__Task goal__: If a line in the material below has the word "screenshot", copy it.

__Data section__:
* * * *

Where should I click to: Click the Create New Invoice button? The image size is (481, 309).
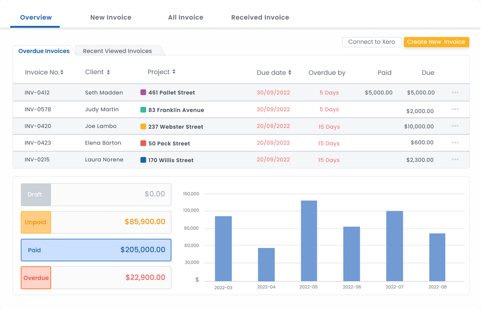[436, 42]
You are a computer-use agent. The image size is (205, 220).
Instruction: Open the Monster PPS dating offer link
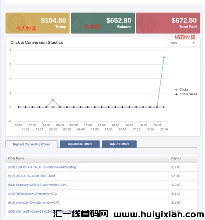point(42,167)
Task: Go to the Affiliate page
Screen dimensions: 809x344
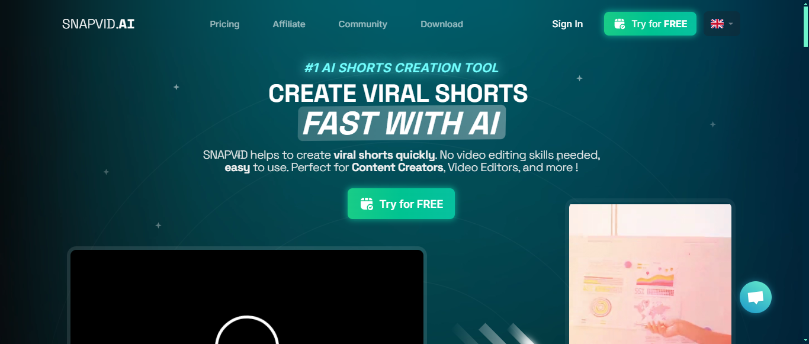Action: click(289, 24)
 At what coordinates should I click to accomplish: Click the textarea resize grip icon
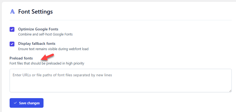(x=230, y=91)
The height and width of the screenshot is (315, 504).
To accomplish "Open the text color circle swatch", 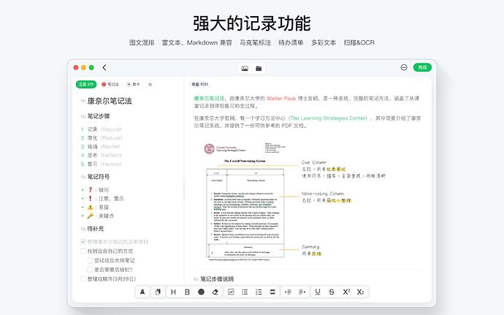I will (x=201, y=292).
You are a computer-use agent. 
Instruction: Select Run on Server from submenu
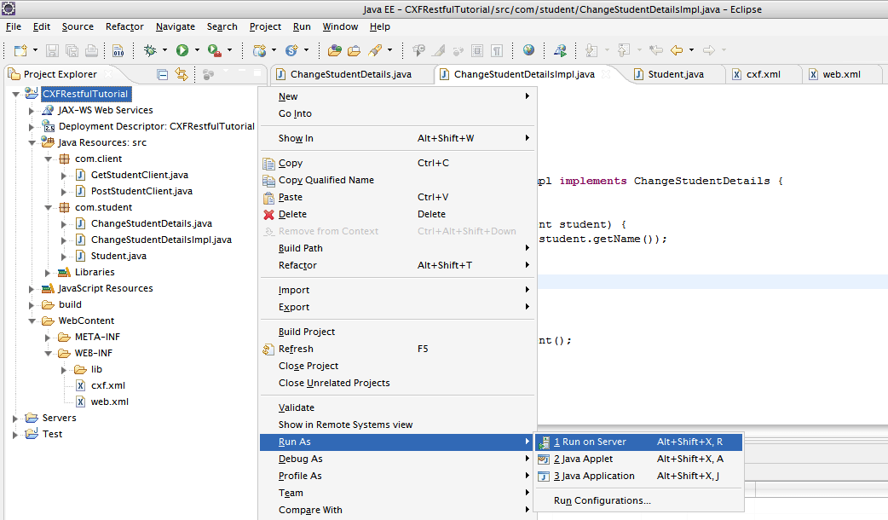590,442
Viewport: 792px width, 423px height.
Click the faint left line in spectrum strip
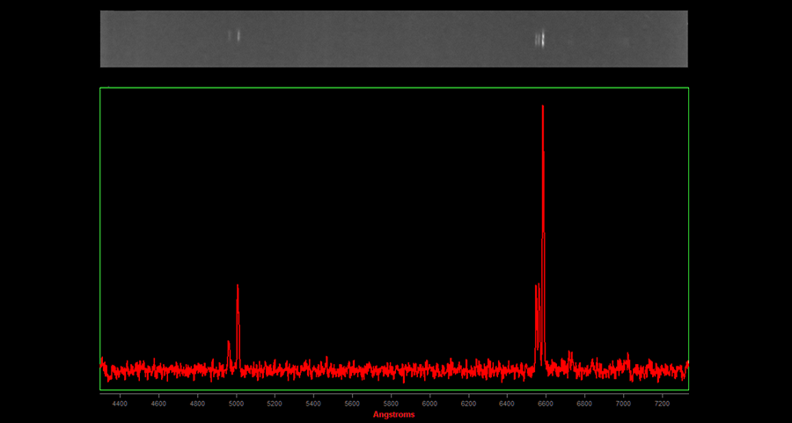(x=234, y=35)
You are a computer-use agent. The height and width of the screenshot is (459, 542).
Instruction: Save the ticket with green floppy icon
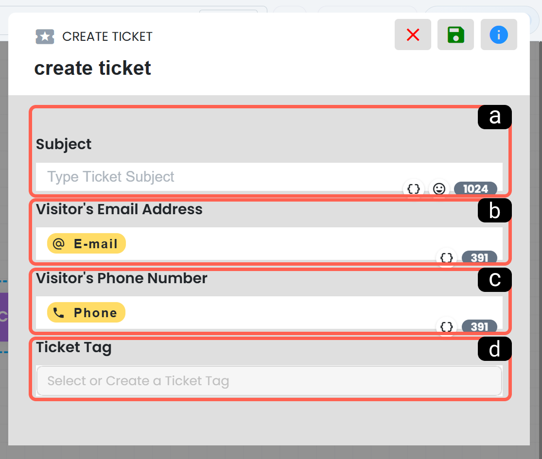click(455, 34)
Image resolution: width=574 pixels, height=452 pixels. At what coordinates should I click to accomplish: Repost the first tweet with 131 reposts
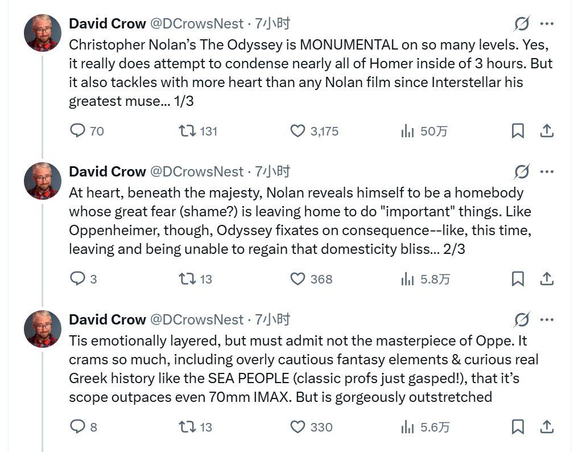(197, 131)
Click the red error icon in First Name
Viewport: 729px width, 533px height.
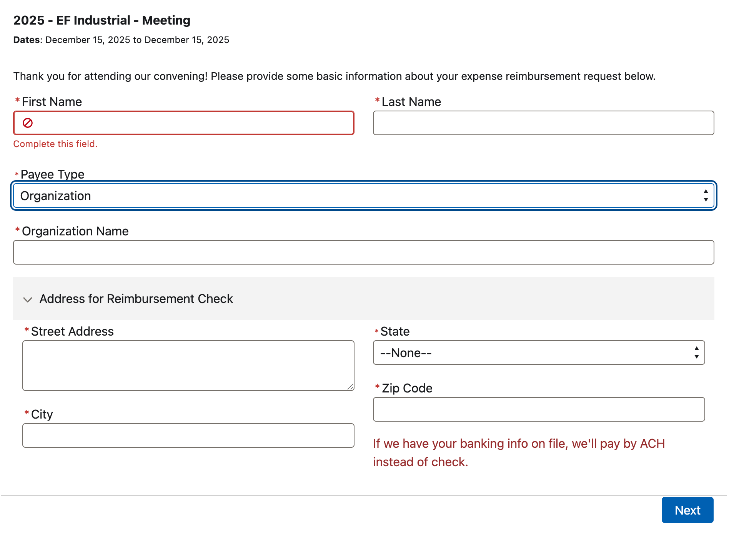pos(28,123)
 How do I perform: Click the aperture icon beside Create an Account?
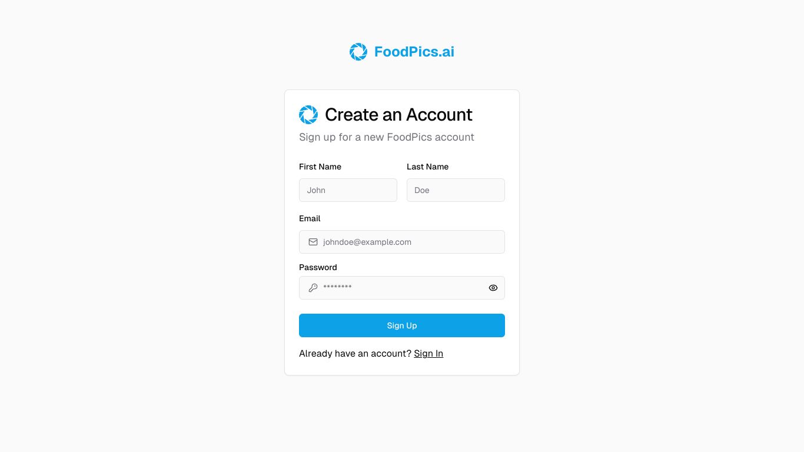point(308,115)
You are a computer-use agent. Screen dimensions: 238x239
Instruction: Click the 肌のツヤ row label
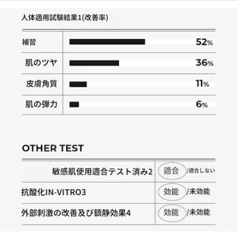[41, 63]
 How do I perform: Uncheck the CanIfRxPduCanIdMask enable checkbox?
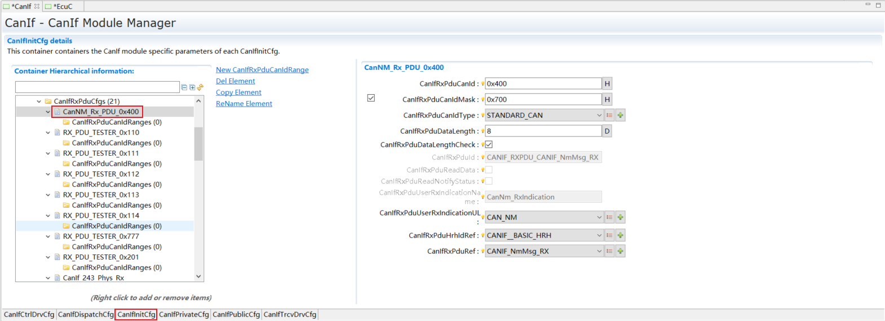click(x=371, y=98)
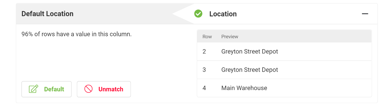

* * * *

__Solution below__:
The height and width of the screenshot is (315, 504).
You are a computer-use agent. The height and width of the screenshot is (459, 542).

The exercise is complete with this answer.